Honorable E. W. Anderson
Washington Public Service Commission
Olympia, Washington                                                                                                              Cite as:  AGO 53-55 No. 150

Dear Sir:

            This is in answer to your previously-acknowledged letter of September 24, 1953, requesting our consideration of the legality of a state agency paying, from public funds, all or part of the premium cost of group life and/or health and accident insurance on its employees.


            The fundamental rule is that no public money may be expended except by authority of law.  42 Am.Jur. 744, section 42.  The Washington Constitution, Amendment Eleven, provides that no money shall ever be paid out of the state treasury, or any of its funds, except in pursuance of an appropriation by law.  Of course, it is not necessary that every particular item of expenditure be expressly authorized, but it is sufficient if a statute, by general language, appropriates money to a department of state government for a class of expenditures which is broad enough to include the particular item in question.

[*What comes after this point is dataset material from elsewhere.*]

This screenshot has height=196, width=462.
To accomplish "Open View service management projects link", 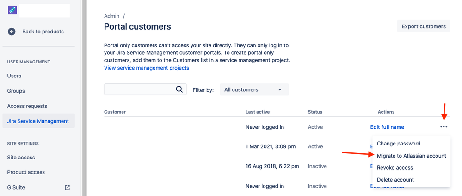I will tap(147, 68).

            The question resolves itself to this:  Is there any law which either expressly or by implication authorizes the expenditure of public funds directly to third persons for the purchase of group insurance coverage for public employees?

            There is a statute expressly authorizing such expenditures by the Toll Bridge Authority.  (See section 2, chapter 211, Laws of 1953.)  To our knowledge, no other department of state government has such express statutory authority.

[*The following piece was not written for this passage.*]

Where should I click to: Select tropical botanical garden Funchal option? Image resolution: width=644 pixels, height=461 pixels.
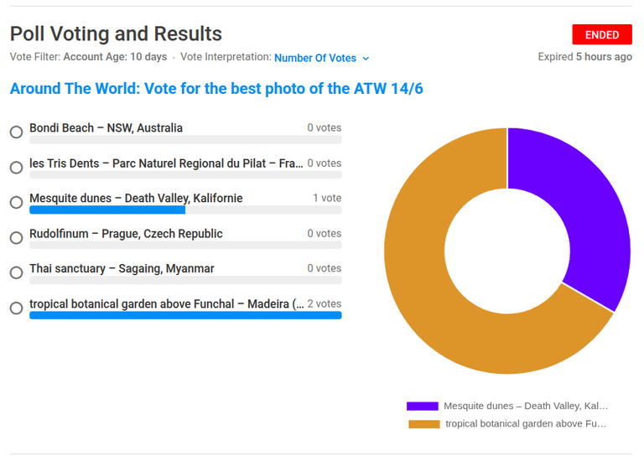pyautogui.click(x=17, y=308)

             [[Orig. Op. Page 2]]

            In considering whether state departments have the implied authority to make such expenditures, it is necessary to keep in mind two rules: (1) Public officials have only such power and authority as is expressly granted or necessarily implied from the powers clearly granted.  67 C.J.S. 365, section 102; (2) expenditures of public funds are always limited (a) by the fundamental rule that every use of public funds must be for public purposes; and (b) by the rule that all expenditures must be within the limits and purposes of the departmental appropriation.

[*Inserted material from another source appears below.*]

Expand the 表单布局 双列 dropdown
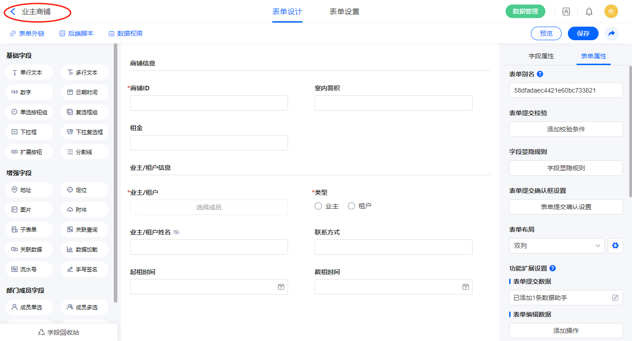Image resolution: width=632 pixels, height=341 pixels. point(557,246)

            The application of both rules can be considered simultaneously.  Once it is determined whether or not the expenditures here in question were intended to be within the scope of the various appropriations, the question of the implied authority of the officers to make such expenditures is automatically resolved.

            Appropriations are generally divided into two classes:  (1) appropriations for maintenance and operations, and, (2) appropriations for salaries and wages.  Expenditures for operations and maintenance have always been considered to be limited to such things as are necessarily incident to the performance of the duties required by law of the particular department concerned.  They include such things as office furniture, stationery, necessary travel expenses of the departmental officials, etc.  It is extremely doubtful that the payment by the state of the premiums here in question is necessary to the performance of the duties of any department.  The fact is that all departments have operated since the creation of the state government without such authority.  However desirable it may be that the state stand such expense, it cannot, by any stretch of the imagination, be considered necessary in the sense that the duties could not otherwise be performed.  The conclusion is inevitable that the legislature intended to grant no such power by implication, merely by appropriating money to the various departments for maintenance and operations.

            It is possible that such premium payments could fall within that class of appropriations designated as salaries and wages.  InW. W. Cross & Company, Inc., v. National Labor Relations Board, 174 F. (2d) 875, the United States Circuit Court of Appeals, First Circuit, was considering whether or not an employer was required to bargain collectively with the employees' representative regarding an employer-paid group insurance program.  The National Labor Relations Act requires that employers engage in collective bargaining upon matters relating to "rates of pay, wages, hours of employment, or other conditions of employment, * * *."  The court held that the word "wages" comprehends emoluments resulting from employment in addition to or supplementary to actual rates of pay.  It then interpreted the word to mean any direct or immediate economic benefits  [[Orig. Op. Page 3]] flowing from the employment relationship, including the payment of premiums on a group insurance program.  Consequently, the rule seems to be that the term "wages" as used in the National Labor Relations Act is broad enough to include the premium cost of a group insurance program.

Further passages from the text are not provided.